By: Judith Cameron - Updated: 29 Sep 2012 | comments*Discuss
Caring Care Carer Role Accommodation

Your caring role may have come to an end for a number of reasons. The person you’ve been caring for may have died or you may be a young carer who is leaving the family home to go to college or take up a job. You may be a parent who’s had to make arrangements for your disabled child to be more independent by moving them into sheltered accommodation. Whatever the reason for the change, what you will experience is enormous and you will need time readjust to your new lifestyle.

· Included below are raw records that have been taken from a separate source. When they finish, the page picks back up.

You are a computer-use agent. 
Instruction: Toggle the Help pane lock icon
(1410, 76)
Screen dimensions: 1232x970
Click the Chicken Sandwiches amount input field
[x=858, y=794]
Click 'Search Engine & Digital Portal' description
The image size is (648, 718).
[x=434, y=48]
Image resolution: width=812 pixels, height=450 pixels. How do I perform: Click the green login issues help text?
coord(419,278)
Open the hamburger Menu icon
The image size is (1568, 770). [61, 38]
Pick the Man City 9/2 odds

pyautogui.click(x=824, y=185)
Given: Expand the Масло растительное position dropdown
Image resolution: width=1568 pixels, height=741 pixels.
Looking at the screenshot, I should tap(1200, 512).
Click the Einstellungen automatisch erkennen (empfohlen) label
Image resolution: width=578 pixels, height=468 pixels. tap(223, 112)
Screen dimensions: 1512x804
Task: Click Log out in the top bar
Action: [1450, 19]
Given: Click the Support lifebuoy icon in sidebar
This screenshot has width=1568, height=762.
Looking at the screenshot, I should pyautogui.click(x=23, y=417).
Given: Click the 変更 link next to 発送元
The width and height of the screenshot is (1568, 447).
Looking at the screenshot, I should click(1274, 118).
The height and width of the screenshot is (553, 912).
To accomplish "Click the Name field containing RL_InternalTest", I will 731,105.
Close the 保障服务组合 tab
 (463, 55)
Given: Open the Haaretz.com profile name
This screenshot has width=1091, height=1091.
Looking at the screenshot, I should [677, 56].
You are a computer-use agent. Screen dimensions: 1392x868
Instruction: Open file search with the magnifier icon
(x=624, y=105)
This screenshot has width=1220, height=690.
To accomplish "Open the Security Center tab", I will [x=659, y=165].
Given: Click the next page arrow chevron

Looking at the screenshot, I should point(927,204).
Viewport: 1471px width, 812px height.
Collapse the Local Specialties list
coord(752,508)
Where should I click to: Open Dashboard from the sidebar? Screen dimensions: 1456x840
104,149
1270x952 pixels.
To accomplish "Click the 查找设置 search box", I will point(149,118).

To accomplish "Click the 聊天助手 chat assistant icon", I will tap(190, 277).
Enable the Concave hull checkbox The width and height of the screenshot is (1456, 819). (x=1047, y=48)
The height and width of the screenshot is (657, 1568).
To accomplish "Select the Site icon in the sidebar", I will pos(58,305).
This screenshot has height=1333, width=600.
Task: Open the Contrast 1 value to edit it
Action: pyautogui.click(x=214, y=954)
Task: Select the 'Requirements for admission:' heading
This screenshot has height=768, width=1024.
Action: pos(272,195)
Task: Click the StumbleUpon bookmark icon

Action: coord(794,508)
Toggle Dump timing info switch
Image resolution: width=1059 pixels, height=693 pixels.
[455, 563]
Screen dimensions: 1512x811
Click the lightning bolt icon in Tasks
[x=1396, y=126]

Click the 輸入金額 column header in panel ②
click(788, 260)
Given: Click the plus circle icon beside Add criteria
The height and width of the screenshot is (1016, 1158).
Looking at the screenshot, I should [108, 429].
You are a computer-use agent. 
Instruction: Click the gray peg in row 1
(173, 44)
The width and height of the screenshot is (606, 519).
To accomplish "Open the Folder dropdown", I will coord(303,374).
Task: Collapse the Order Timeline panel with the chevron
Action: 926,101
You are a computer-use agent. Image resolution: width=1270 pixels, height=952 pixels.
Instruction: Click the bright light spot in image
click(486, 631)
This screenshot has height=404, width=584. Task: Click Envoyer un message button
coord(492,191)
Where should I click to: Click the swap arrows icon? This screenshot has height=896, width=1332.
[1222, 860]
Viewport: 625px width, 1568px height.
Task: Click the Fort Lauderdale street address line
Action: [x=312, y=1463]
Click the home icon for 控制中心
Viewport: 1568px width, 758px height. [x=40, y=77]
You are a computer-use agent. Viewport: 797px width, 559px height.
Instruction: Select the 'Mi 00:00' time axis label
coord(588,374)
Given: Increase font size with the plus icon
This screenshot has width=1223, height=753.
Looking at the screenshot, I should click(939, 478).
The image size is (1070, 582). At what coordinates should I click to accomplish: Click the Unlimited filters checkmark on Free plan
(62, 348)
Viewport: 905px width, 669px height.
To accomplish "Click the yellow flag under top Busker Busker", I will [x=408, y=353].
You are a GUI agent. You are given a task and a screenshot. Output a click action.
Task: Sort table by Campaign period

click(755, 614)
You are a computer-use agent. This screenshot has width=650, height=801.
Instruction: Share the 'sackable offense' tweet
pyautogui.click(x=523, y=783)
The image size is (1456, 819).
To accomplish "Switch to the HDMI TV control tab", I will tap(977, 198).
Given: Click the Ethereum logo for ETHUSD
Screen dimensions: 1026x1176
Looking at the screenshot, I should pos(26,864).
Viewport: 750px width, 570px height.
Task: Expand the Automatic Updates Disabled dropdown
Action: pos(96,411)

One man who cared for his wife until her death described the feeling as having lived for many years in a long, dark, narrowing tunnel and then suddenly coming into the blinding light of day. He took a long time to become accustomed to only having himself to look after, to no longer having his daily routine ordered by the care needs of his wife.

Coping When Your Life Moves On
It can be difficult to come to terms with deciding to no longer be a loved one’s carer even if you know it makes good sense.

You may have spent many years looking after a family member with a degenerating illness and have finally accepted that you can no longer manage. Maybe your own health has suffered as a result of your caring responsibilities and you have recognised that for your own welfare and that of your loved one, it is time for them to move into residential care. Or perhaps the time has come when you feel that your own future or that of your family must now take precedence over the care of your loved one. Whatever the reason for bringing your caring role to an end, you are bound to feel a mixture of relief, worry and guilt. These are perfectly natural emotions and in time you will learn to accept that the decisions you took were appropriate, that there is no right or wrong, and life is full of compromise.

Coping After a Death
Grief takes many forms and immediately after a death, you are likely to feel shock even if the person you were caring for was ill and you knew that they were dying. The reality of the death will still hurt and you may feel physically ill by its force. After a while, the immediate shock will wear off but you may still feel waves of sadness overwhelm you intermittently, where you cry uncontrollably and wonder if you will ever come to terms with the situation you find yourself in.

Feeling sadness is normal, as is feeling a level of relief, especially if your loved one had been ill for a long time. It is important to allow yourself time to grieve but you also need to think about your own life and future. If you were the person’s primary carer, you are likely to be laden by the conflicting emotions of guilt and freedom, grief and happiness. Although you loved them dearly and looked after them well, you are finally free to live your own life. Now that the caring is over, you may feel guilty about being pleased that the tremendous responsibility involved is over.

Mixed Emotions
All these feelings are common with carers. The important thing to remember is that you did what you could do. No one can be asked to do more than that. Having your own life is your right, and not something that you should feel guilty about enjoying. At the same time, you may be apprehensive about the future. If recent years have been bound up daily with the care of someone else you may feel frightened about what you are going to do with your life now.

Moving On
If at times, life seems too difficult to cope with after a death, there are organisations you can turn to. If the person you cared for is now living elsewhere, you can still visit, be involved in their lives and show that you still care about them. Eventually, you will get used to not having to organise your life around the needs of another and it will become your normality.